A study from Weill Cornell Medicine shows that astrocyte receptors affect cognitive function differently in men and women, suggesting the need for gender-specific approaches when developing treatments targeting these brain cells.

Scientists at Weill Cornell Medicine have found the first evidence that receptors in astrocytes, the brain cells that support and regulate neurons, may have opposing effects on cognitive functions in male and female preclinical models. This study highlights the role of astrocytes in contributing to sex-specific brain mechanisms.

Although many studies have examined the behavioral effects of astrocytic receptors, none have looked at whether biological sex plays a role, and most have examined only males. This study published on May 24 Cell Reports challenges the long-standing assumption that astrocyte signaling has similar cognitive effects in both sexes.

Dr. Nan and Steven Sweed is an assistant professor in the Frontotemporal Dementia Research Unit and an associate professor of neuroscience in the Feil Family Brain department. “Our study shows that previously reported cognitive effects in men may not be extrapolated to women,” said Anna G. Orr. . The Helen and Robert Appel Institute for Mind Research and the Alzheimer’s Disease Research Institute at Weill Cornell Medicine.

Changes in astrocytic receptors are observed in a variety of neurological conditions with known sex differences, including neurodegenerative disorders, schizophrenia, stroke, and epilepsy. However, the mechanisms contributing to sex differences are not fully understood.

What is the difference between the male brain and the female brain?

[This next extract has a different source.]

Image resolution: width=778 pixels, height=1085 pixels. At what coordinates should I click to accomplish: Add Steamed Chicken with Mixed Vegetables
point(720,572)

First author and former graduate student in Orr’s laboratory, Dr. The study by Samantha M. Meadows focused on mGluR3, the predominant glutamate receptor in astrocytes and a gene that is upregulated in dementia. The team used gene editing and stimulation of engineered receptors in animal models to selectively manipulate astrocytes and examine the effects of mGluR3-related receptors on learning, memory, and other cognitive and behavioral outcomes.

The researchers found that increasing astrocytic mGluR3 levels improved memory in older women, and reducing these levels was sufficient to impair memory in younger women; This suggested that mGluR3 contributes to memory in women. However, in men, reducing mGluR3 improved memory, while increasing the receptor had no effect. Dr. “Interestingly, the cognitive effects of these receptors are not conserved between genders,” Meadows said.

To understand whether these different effects are specific to mGluR3 or reflect a broader feature of astrocytic receptor signaling, Dr. Meadows is an associate professor of neuroscience at the Brain and Mind Institute and the Appel Alzheimer Research Institute. He studied with Adam L. Orr. to selectively stimulate different receptors on astrocytes while mice perform learning and memory-related tasks.

Surprisingly, the team found additional evidence that activation of the receptors causes memory improvement or impairment depending on biological sex. Dr. “A sex-specific balance of astrocytic signaling appears to be required for normal brain function,” said Adam Orr.

This study suggests that further studies may be needed to evaluate the effects of mGluR3 modulators developed to treat disorders such as schizophrenia and anxiety across gender. Dr. “Therapeutic drugs that affect astrocyte receptors may cause gender-related cognitive effects, in part due to the different roles of astrocytes in men and women,” said Anna Orr.

The lab is investigating what might cause the different effects and whether other brain functions also vary by gender.